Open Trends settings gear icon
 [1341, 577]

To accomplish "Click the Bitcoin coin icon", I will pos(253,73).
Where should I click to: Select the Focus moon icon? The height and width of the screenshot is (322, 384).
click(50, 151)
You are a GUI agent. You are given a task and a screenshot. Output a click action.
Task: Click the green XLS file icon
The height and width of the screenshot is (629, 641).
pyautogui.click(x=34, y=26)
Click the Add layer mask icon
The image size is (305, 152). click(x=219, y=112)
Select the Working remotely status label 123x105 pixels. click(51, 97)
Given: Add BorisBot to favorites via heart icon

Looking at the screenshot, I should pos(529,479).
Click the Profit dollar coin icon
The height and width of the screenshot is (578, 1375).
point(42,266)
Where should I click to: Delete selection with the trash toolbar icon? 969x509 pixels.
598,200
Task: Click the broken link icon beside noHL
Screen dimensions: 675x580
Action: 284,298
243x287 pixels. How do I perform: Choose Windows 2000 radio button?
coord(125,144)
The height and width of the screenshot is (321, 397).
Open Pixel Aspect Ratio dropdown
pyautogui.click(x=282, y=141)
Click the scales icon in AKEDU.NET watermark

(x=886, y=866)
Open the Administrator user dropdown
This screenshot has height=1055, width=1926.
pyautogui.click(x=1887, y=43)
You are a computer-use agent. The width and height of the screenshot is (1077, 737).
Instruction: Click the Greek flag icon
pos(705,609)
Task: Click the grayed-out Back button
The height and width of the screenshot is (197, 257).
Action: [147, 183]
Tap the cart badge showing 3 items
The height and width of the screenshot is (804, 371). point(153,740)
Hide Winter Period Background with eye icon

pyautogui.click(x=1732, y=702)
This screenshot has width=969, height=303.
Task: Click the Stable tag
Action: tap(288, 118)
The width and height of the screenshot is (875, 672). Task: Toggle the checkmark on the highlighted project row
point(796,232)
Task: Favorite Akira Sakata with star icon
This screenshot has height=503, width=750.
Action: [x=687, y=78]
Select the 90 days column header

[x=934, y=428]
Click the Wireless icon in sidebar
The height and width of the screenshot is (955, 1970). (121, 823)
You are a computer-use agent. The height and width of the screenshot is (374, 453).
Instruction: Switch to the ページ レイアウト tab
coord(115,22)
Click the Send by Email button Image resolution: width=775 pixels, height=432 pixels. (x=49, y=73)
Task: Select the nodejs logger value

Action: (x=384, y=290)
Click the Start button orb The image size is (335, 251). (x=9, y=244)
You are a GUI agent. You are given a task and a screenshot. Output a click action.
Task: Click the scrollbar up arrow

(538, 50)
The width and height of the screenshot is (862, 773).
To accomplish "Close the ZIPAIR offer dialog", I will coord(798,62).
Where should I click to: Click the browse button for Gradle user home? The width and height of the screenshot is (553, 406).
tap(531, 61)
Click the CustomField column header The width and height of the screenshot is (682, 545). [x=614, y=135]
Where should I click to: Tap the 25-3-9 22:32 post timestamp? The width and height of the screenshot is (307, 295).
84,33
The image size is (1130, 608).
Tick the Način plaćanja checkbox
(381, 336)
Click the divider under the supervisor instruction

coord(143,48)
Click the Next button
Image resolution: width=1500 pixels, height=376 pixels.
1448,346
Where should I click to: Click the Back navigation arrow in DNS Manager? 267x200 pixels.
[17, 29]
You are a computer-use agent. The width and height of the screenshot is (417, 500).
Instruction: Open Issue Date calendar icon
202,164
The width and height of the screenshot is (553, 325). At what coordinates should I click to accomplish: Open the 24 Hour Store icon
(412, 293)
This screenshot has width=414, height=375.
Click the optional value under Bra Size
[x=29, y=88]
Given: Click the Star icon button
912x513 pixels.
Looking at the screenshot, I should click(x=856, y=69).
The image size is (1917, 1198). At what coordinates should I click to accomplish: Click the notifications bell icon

————————

# GIVEN PROBLEM
Copy out every one of the records above verbatim, keeping each line unchanged.

# OUTPUT FOR THIS TASK
Open Trends settings gear icon
 [1341, 577]

To accomplish "Click the Bitcoin coin icon", I will pos(253,73).
Where should I click to: Select the Focus moon icon? The height and width of the screenshot is (322, 384).
click(50, 151)
You are a GUI agent. You are given a task and a screenshot. Output a click action.
Task: Click the green XLS file icon
The height and width of the screenshot is (629, 641).
pyautogui.click(x=34, y=26)
Click the Add layer mask icon
The image size is (305, 152). click(x=219, y=112)
Select the Working remotely status label 123x105 pixels. click(51, 97)
Given: Add BorisBot to favorites via heart icon

Looking at the screenshot, I should pos(529,479).
Click the Profit dollar coin icon
The height and width of the screenshot is (578, 1375).
point(42,266)
Where should I click to: Delete selection with the trash toolbar icon? 969x509 pixels.
598,200
Task: Click the broken link icon beside noHL
Screen dimensions: 675x580
Action: 284,298
243x287 pixels. How do I perform: Choose Windows 2000 radio button?
coord(125,144)
The height and width of the screenshot is (321, 397).
Open Pixel Aspect Ratio dropdown
pyautogui.click(x=282, y=141)
Click the scales icon in AKEDU.NET watermark

(x=886, y=866)
Open the Administrator user dropdown
This screenshot has height=1055, width=1926.
pyautogui.click(x=1887, y=43)
You are a computer-use agent. The width and height of the screenshot is (1077, 737).
Instruction: Click the Greek flag icon
pos(705,609)
Task: Click the grayed-out Back button
The height and width of the screenshot is (197, 257).
Action: [147, 183]
Tap the cart badge showing 3 items
The height and width of the screenshot is (804, 371). point(153,740)
Hide Winter Period Background with eye icon

pyautogui.click(x=1732, y=702)
This screenshot has width=969, height=303.
Task: Click the Stable tag
Action: tap(288, 118)
The width and height of the screenshot is (875, 672). Task: Toggle the checkmark on the highlighted project row
point(796,232)
Task: Favorite Akira Sakata with star icon
This screenshot has height=503, width=750.
Action: [x=687, y=78]
Select the 90 days column header

[x=934, y=428]
Click the Wireless icon in sidebar
The height and width of the screenshot is (955, 1970). (121, 823)
You are a computer-use agent. The height and width of the screenshot is (374, 453).
Instruction: Switch to the ページ レイアウト tab
coord(115,22)
Click the Send by Email button Image resolution: width=775 pixels, height=432 pixels. (x=49, y=73)
Task: Select the nodejs logger value

Action: (x=384, y=290)
Click the Start button orb The image size is (335, 251). (x=9, y=244)
You are a GUI agent. You are given a task and a screenshot. Output a click action.
Task: Click the scrollbar up arrow

(538, 50)
The width and height of the screenshot is (862, 773).
To accomplish "Close the ZIPAIR offer dialog", I will coord(798,62).
Where should I click to: Click the browse button for Gradle user home? The width and height of the screenshot is (553, 406).
tap(531, 61)
Click the CustomField column header The width and height of the screenshot is (682, 545). [x=614, y=135]
Where should I click to: Tap the 25-3-9 22:32 post timestamp? The width and height of the screenshot is (307, 295).
84,33
The image size is (1130, 608).
Tick the Način plaćanja checkbox
(381, 336)
Click the divider under the supervisor instruction

coord(143,48)
Click the Next button
Image resolution: width=1500 pixels, height=376 pixels.
1448,346
Where should I click to: Click the Back navigation arrow in DNS Manager? 267x200 pixels.
[17, 29]
You are a computer-use agent. The width and height of the screenshot is (417, 500).
Instruction: Open Issue Date calendar icon
202,164
The width and height of the screenshot is (553, 325). At what coordinates should I click to accomplish: Open the 24 Hour Store icon
(412, 293)
This screenshot has width=414, height=375.
Click the optional value under Bra Size
[x=29, y=88]
Given: Click the Star icon button
912x513 pixels.
Looking at the screenshot, I should click(x=856, y=69).
The image size is (1917, 1198). At what coordinates should I click to accomplish: Click the notifications bell icon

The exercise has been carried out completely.